Kementerian Komunikasi dan Informatika (Kominfo) menyiapkan opsi agar frekuensi bekas televisi analog yang beralih ke digital bisa digunakan untuk jaringan internet generasi kelima alias 5G mulai akhir 2021. Namun, Masyarakat Telematika Indonesia (Mastel) menilai, Indonesia belum siap mengadopsi teknologi ini pada tahun depan.
Alasannya ada dua yakni terkait spektrum frekuensi dan fiberisasi. Ketua Bidang Infrastuktur Broadband Nasional Mastel Nonot Harsono mengatakan, belum ada spektrum frekuensi yang tersedia untuk 5G. “Ini kendala utama,” kata dia dalam acara virtual ‘Selular Digital Telco Outlook’, Selasa (15/12).
Namun, Komino tengah menyiapkan opsi agar frekuensi 700 MHz yang kini dipakai untuk televisi analog bisa digunakan 5G. Pemerintah memang menargetkan migrasi televisi analog ke digital rampung pada 2022.
Akan tetapi, pemanfaatan ruang kosong frekuensi bekas televisi analog dinilai dapat berjalan selama proses migrasi. Rencananya, ini dilakukan mulai kuartal III 2021.

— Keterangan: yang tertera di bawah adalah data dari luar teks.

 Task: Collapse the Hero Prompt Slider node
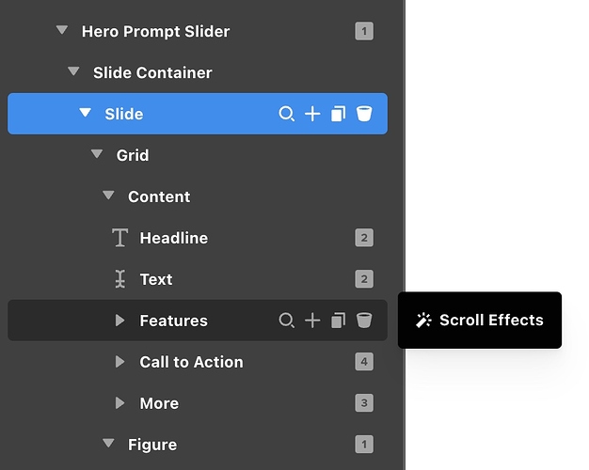62,30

Meski begitu, butuh frekuensi tingkat menengah dan atas untuk menopang layanan 5G. Oleh karena itu, Kominfo menyiapkan kandidat lain sebagaimana Tabel di bawah ini:
Lapisan | Spektrum frekuensi |
Rendah | 700/800/900 MHz |
Tengah | 1,8 / 2,1 / 2,3 / 2,6 / 3,3 / 3,5 GHz |
Atas | 26/28 GHz |
Sumber: Kominfo
Tantangan kedua yakni fiberisasi atau upaya memodernisasi jaringan dengan cara menghubungkan base transceiver station (BTS) melalui jalur fiber. Peranti pengirim sinyal gelombang mikro (microwave) diubah menjadi fiber.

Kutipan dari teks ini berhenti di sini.